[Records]
# # #
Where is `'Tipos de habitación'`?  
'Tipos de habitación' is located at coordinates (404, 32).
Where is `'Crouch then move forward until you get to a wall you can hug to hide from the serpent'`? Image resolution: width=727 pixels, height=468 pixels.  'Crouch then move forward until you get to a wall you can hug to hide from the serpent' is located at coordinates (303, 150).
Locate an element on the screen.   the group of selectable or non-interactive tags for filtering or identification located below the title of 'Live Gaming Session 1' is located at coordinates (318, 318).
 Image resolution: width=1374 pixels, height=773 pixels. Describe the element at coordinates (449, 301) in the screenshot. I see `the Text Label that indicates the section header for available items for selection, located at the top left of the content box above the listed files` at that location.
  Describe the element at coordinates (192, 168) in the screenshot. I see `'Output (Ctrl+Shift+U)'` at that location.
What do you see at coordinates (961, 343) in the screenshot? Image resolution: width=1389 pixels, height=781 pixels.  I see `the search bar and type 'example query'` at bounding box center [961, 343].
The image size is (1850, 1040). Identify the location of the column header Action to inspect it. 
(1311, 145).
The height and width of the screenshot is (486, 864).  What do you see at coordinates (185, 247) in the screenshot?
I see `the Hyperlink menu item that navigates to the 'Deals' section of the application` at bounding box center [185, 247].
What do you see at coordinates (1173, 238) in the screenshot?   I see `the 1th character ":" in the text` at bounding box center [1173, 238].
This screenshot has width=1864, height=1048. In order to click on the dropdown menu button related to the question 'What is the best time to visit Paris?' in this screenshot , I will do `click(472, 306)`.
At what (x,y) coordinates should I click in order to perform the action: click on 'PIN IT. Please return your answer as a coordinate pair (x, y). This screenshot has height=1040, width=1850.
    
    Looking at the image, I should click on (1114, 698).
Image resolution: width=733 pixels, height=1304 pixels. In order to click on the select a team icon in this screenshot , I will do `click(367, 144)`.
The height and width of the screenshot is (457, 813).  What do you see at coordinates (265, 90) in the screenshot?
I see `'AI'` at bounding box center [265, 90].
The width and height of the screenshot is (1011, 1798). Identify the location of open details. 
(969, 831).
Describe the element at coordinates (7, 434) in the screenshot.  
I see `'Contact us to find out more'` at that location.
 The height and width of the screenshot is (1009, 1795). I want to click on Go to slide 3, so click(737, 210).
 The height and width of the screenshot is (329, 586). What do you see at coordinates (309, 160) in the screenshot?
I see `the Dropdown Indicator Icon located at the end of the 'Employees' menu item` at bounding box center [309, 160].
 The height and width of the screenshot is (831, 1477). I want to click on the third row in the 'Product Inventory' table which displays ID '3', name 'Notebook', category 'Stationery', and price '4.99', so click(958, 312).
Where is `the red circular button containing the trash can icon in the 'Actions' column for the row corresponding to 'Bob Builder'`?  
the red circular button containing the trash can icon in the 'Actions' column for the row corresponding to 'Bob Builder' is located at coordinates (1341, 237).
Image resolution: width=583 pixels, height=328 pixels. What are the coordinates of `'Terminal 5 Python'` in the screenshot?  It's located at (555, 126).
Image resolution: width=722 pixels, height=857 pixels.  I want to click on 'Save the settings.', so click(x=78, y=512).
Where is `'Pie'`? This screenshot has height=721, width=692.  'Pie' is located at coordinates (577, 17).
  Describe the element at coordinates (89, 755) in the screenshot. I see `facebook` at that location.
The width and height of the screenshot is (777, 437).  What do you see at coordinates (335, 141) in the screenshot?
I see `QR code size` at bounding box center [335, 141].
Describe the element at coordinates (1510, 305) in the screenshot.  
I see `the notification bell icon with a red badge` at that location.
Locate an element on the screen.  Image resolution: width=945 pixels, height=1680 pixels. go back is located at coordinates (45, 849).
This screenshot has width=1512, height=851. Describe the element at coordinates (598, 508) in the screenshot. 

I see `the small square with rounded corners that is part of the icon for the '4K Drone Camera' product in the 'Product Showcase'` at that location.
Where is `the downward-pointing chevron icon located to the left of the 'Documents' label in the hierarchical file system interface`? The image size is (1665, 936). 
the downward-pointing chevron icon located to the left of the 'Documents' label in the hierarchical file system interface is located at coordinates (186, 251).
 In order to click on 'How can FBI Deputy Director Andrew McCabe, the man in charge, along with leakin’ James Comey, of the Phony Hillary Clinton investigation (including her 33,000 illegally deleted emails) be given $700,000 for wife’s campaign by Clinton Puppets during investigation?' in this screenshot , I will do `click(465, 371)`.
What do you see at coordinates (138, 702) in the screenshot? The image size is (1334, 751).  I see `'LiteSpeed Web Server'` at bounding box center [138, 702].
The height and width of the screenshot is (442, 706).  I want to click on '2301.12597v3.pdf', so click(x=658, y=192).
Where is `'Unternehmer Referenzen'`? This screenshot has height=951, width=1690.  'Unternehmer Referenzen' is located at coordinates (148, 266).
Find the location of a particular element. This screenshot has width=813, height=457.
# # #
• **Task details**
Repeat all of the material above verbatim, line for line, with no changes.

• **Output for this task**
Where is `'Tipos de habitación'`?  
'Tipos de habitación' is located at coordinates (404, 32).
Where is `'Crouch then move forward until you get to a wall you can hug to hide from the serpent'`? Image resolution: width=727 pixels, height=468 pixels.  'Crouch then move forward until you get to a wall you can hug to hide from the serpent' is located at coordinates (303, 150).
Locate an element on the screen.   the group of selectable or non-interactive tags for filtering or identification located below the title of 'Live Gaming Session 1' is located at coordinates (318, 318).
 Image resolution: width=1374 pixels, height=773 pixels. Describe the element at coordinates (449, 301) in the screenshot. I see `the Text Label that indicates the section header for available items for selection, located at the top left of the content box above the listed files` at that location.
  Describe the element at coordinates (192, 168) in the screenshot. I see `'Output (Ctrl+Shift+U)'` at that location.
What do you see at coordinates (961, 343) in the screenshot? Image resolution: width=1389 pixels, height=781 pixels.  I see `the search bar and type 'example query'` at bounding box center [961, 343].
The image size is (1850, 1040). Identify the location of the column header Action to inspect it. 
(1311, 145).
The height and width of the screenshot is (486, 864).  What do you see at coordinates (185, 247) in the screenshot?
I see `the Hyperlink menu item that navigates to the 'Deals' section of the application` at bounding box center [185, 247].
What do you see at coordinates (1173, 238) in the screenshot?   I see `the 1th character ":" in the text` at bounding box center [1173, 238].
This screenshot has width=1864, height=1048. In order to click on the dropdown menu button related to the question 'What is the best time to visit Paris?' in this screenshot , I will do `click(472, 306)`.
At what (x,y) coordinates should I click in order to perform the action: click on 'PIN IT. Please return your answer as a coordinate pair (x, y). This screenshot has height=1040, width=1850.
    
    Looking at the image, I should click on (1114, 698).
Image resolution: width=733 pixels, height=1304 pixels. In order to click on the select a team icon in this screenshot , I will do `click(367, 144)`.
The height and width of the screenshot is (457, 813).  What do you see at coordinates (265, 90) in the screenshot?
I see `'AI'` at bounding box center [265, 90].
The width and height of the screenshot is (1011, 1798). Identify the location of open details. 
(969, 831).
Describe the element at coordinates (7, 434) in the screenshot.  
I see `'Contact us to find out more'` at that location.
 The height and width of the screenshot is (1009, 1795). I want to click on Go to slide 3, so click(737, 210).
 The height and width of the screenshot is (329, 586). What do you see at coordinates (309, 160) in the screenshot?
I see `the Dropdown Indicator Icon located at the end of the 'Employees' menu item` at bounding box center [309, 160].
 The height and width of the screenshot is (831, 1477). I want to click on the third row in the 'Product Inventory' table which displays ID '3', name 'Notebook', category 'Stationery', and price '4.99', so click(958, 312).
Where is `the red circular button containing the trash can icon in the 'Actions' column for the row corresponding to 'Bob Builder'`?  
the red circular button containing the trash can icon in the 'Actions' column for the row corresponding to 'Bob Builder' is located at coordinates (1341, 237).
Image resolution: width=583 pixels, height=328 pixels. What are the coordinates of `'Terminal 5 Python'` in the screenshot?  It's located at (555, 126).
Image resolution: width=722 pixels, height=857 pixels.  I want to click on 'Save the settings.', so click(x=78, y=512).
Where is `'Pie'`? This screenshot has height=721, width=692.  'Pie' is located at coordinates (577, 17).
  Describe the element at coordinates (89, 755) in the screenshot. I see `facebook` at that location.
The width and height of the screenshot is (777, 437).  What do you see at coordinates (335, 141) in the screenshot?
I see `QR code size` at bounding box center [335, 141].
Describe the element at coordinates (1510, 305) in the screenshot.  
I see `the notification bell icon with a red badge` at that location.
Locate an element on the screen.  Image resolution: width=945 pixels, height=1680 pixels. go back is located at coordinates (45, 849).
This screenshot has width=1512, height=851. Describe the element at coordinates (598, 508) in the screenshot. 

I see `the small square with rounded corners that is part of the icon for the '4K Drone Camera' product in the 'Product Showcase'` at that location.
Where is `the downward-pointing chevron icon located to the left of the 'Documents' label in the hierarchical file system interface`? The image size is (1665, 936). 
the downward-pointing chevron icon located to the left of the 'Documents' label in the hierarchical file system interface is located at coordinates (186, 251).
 In order to click on 'How can FBI Deputy Director Andrew McCabe, the man in charge, along with leakin’ James Comey, of the Phony Hillary Clinton investigation (including her 33,000 illegally deleted emails) be given $700,000 for wife’s campaign by Clinton Puppets during investigation?' in this screenshot , I will do `click(465, 371)`.
What do you see at coordinates (138, 702) in the screenshot? The image size is (1334, 751).  I see `'LiteSpeed Web Server'` at bounding box center [138, 702].
The height and width of the screenshot is (442, 706).  I want to click on '2301.12597v3.pdf', so click(x=658, y=192).
Where is `'Unternehmer Referenzen'`? This screenshot has height=951, width=1690.  'Unternehmer Referenzen' is located at coordinates (148, 266).
Find the location of a particular element. This screenshot has width=813, height=457.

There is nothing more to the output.